DEPORTES
Primero hay que saber sufrir
› Por Mario Wainfeld
En un país que siempre fue imán, cobijo y hogar de inmigrantes, es un timbre de honor que nada debería lograrse sin el condigno sufrimiento. En un país que conserva, enhiesto, la cultura del trabajo, es un tópico que nada debería lograrse sin sacrificio. Ganarle al fútbol al Brasil, vale decir tocar el techo del Parnaso, no es algo a lo que se acceda sin sufrir ni chivar.

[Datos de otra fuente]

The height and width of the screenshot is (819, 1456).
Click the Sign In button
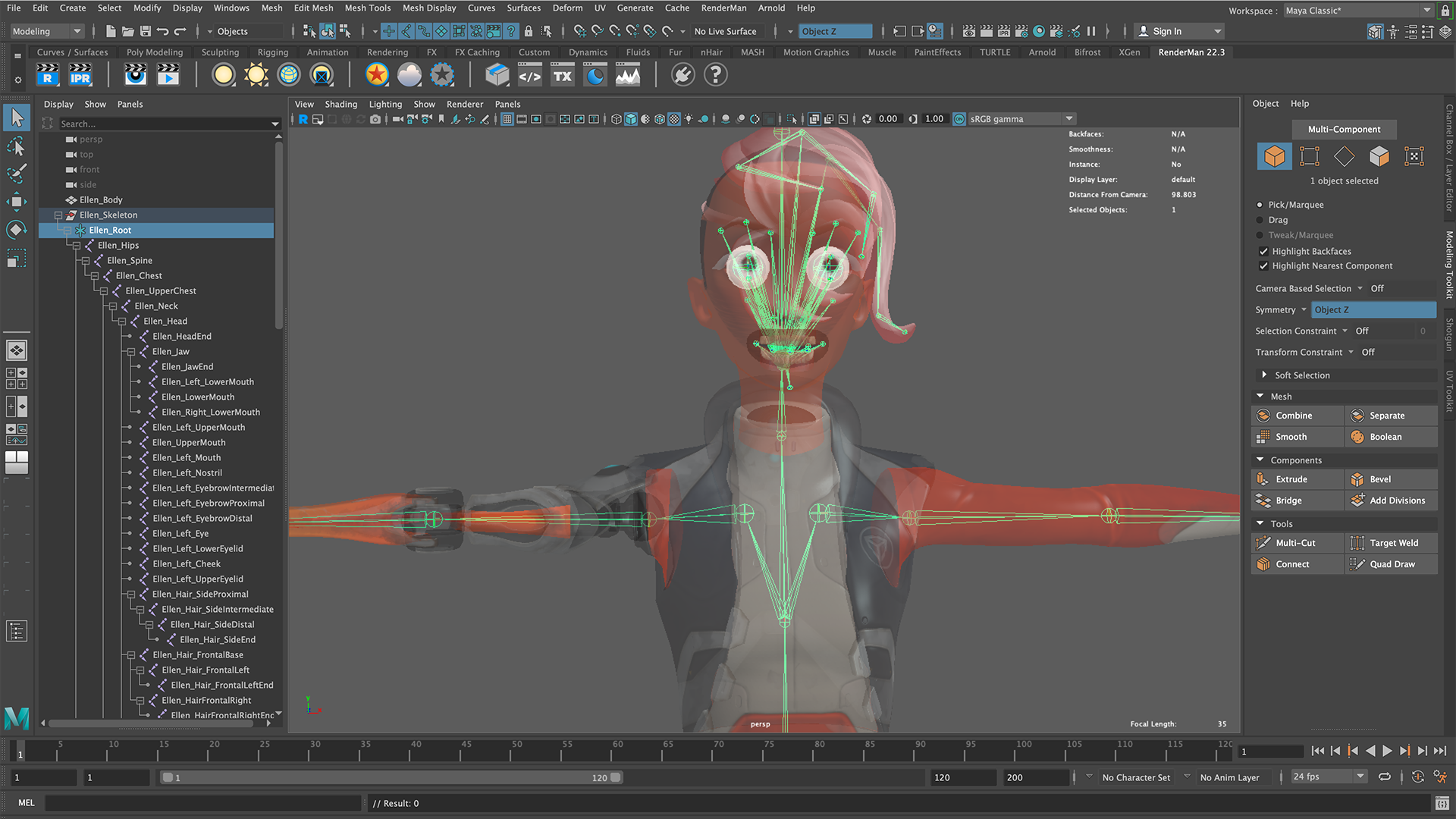[1166, 31]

Anoche, en algún momento, pareció que iba a suceder la excepción. El equipo argentino arrancó enchufado, inspirado y amaneció ganando. Terminó el primer tiempo tres a cero y habrá que buscar estadísticas (vamos Lujambio...) para topar medio partido tan letal para los verde amarillos. Daba la impresión de que se venía una fiesta inolvidable, sin cuernitos, sin mirar la hora, sin festejar un rechazo al out ball como si fuera un penal a favor.
Mas no.
Como debería ser, triunfó la tradición. A Brasil se le gana, con asiduidad superior a la que ameritan las respectivas calidades, pero siempre con el corazón en la boca, con las manos temblando, con un sudor frío recorriendo las espaldas. Los más memorables clásicos, los días felices, fueron días de pavor, rezos y uñas mordidas.

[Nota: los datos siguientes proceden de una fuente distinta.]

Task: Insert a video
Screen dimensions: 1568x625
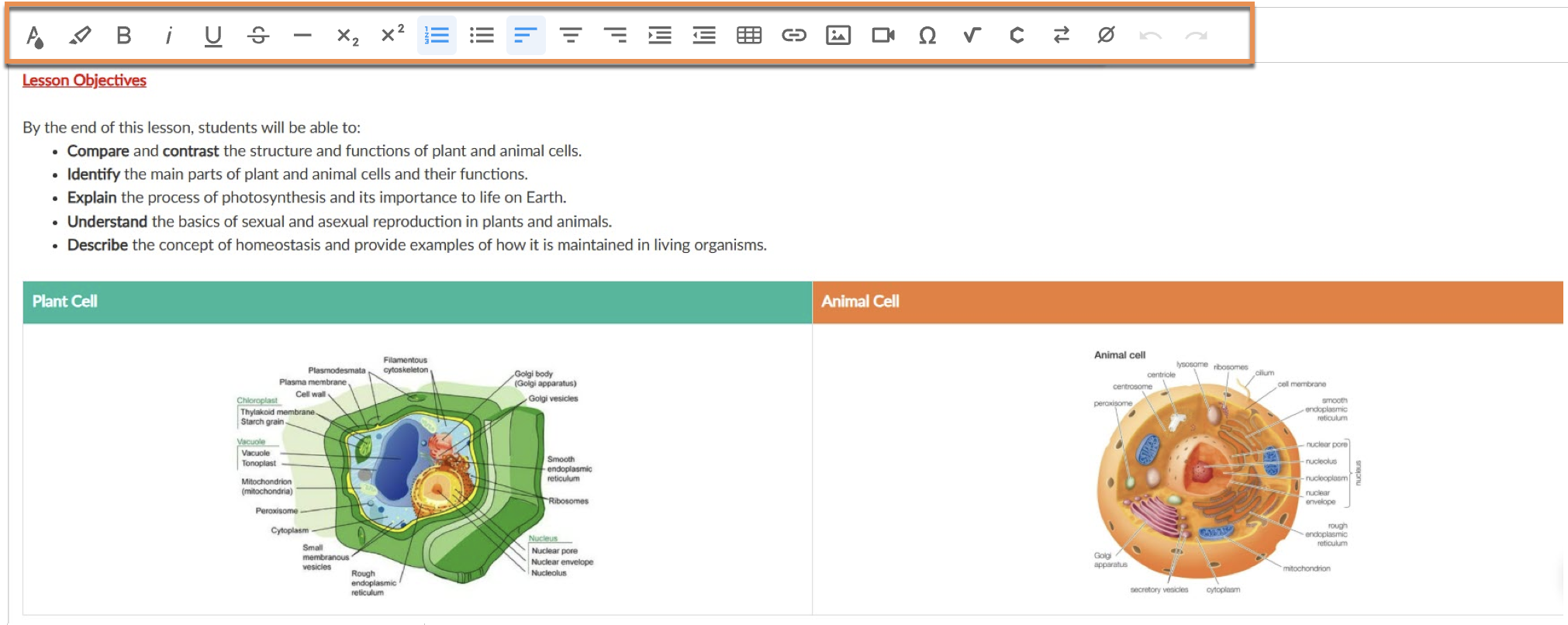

La gloriosa Copa de las Naciones en 1964 prohijó un tres a cero, pero en el medio (cuando estábamos 2-0) hubo un penal para Brasil que atajó Amadeo Carrizo. Los memoriosos que compartan la edad del cronista evocarán un factor sádico adicional: la emisión radial se interrumpió justo cuando Gerson tomaba carrera para el penal y se reanudó sin que el relator supiera del corte y, por ende, sin que contara qué había pasado.

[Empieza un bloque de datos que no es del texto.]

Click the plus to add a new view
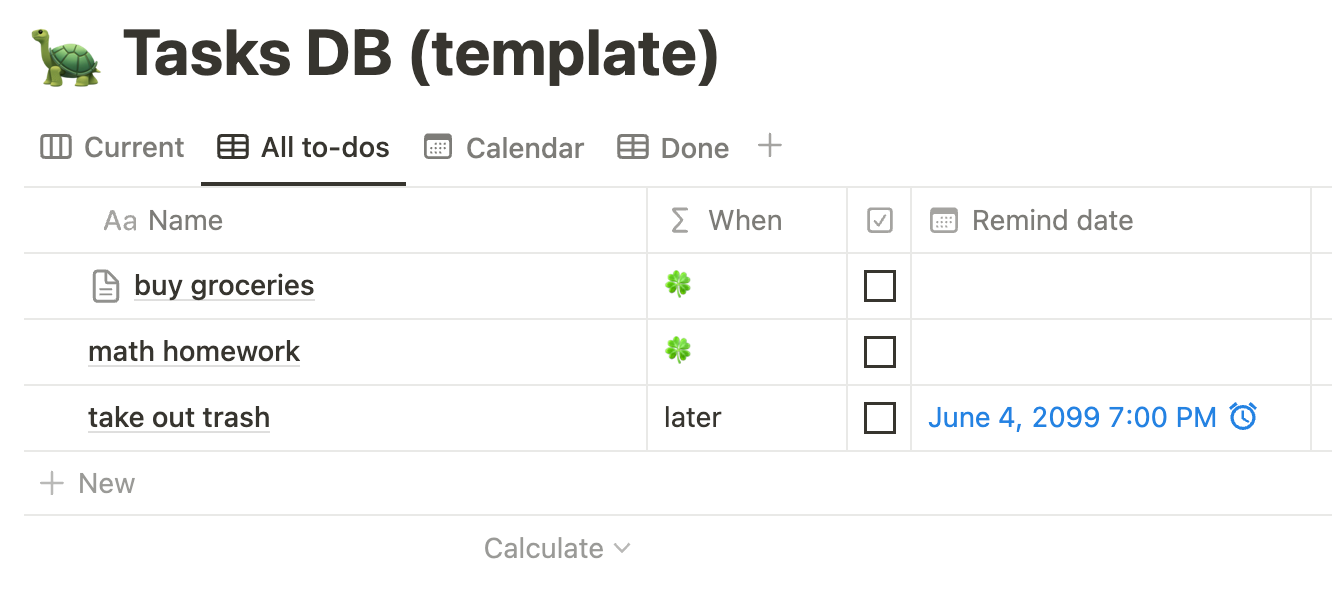This screenshot has height=598, width=1332. point(770,146)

En el Mundial 78 se logró un empate en cero, en un partido espantoso, donde brilló nuestro arquero Fillol y hubo que estar orando hasta que sonó el pitazo final.
El más cercano éxito del mundial del 90 fue un baile que duró 89 minutos, nos lo propinó Brasil. Nosotros tuvimos treinta segundos de gloria (dibujo de Maradona, golazo de Caniggia) y otros treinta para festejar. Los mejores de la celeste y blanca fueron los dos mencionados, por ese chispazo de genio, pero en especial los postes y el travesaño que rechazaron como leones.
Pues bien, conforme corresponde a la cultura nacional y popular, ayer se sufrió durante el segundo tiempo. Quizá de más, porque la selección perdió el compás y hasta el tino, porque Roberto Carlos embocó un misil tierra– red, porque el enemigo es temible... Y también, más vale, porque parte de la gracia o el karma del fútbol es padecer de modo gregario.
El sufrimiento es un hilo invisible que anuda a jugadores que valen (y ganan) millones de euros con gentes más de cabotaje. Otro lazo es el sacrificio, el hecho de poner pierna, de correr, de “meter todo”. Sufriendo, metiendo, jugando de a ratos bien, la selección derrotó a un rival imponente, al mejor del mundo de todos los tiempos. Al rey de reyes, salvo cuando baja a estas pampas.
En fútbol, como en tantas otras cosas de la vida, uno tiene la altura de los rivales que elige. Argentina elige para cotejarse a los ingleses, que patentaron el juego y a los brasileños quienes (si se mira bien) son los cabales inventores del fútbol.
En tiempos en que se apuesta fuerte a consolidar el Mercosur, suele decirse que sólo el fútbol nos separa. Quizá, bromeando un poco, podríamos decir que a su modo nos une. Siguiendo una tradición argentina, honramos a la familia, a la tradición inmigrante. Nosotros laburamos, sufrimos, nos sacrificamos. Y Brasil, el mejor del mundo, es nuestro hijo el Dotor.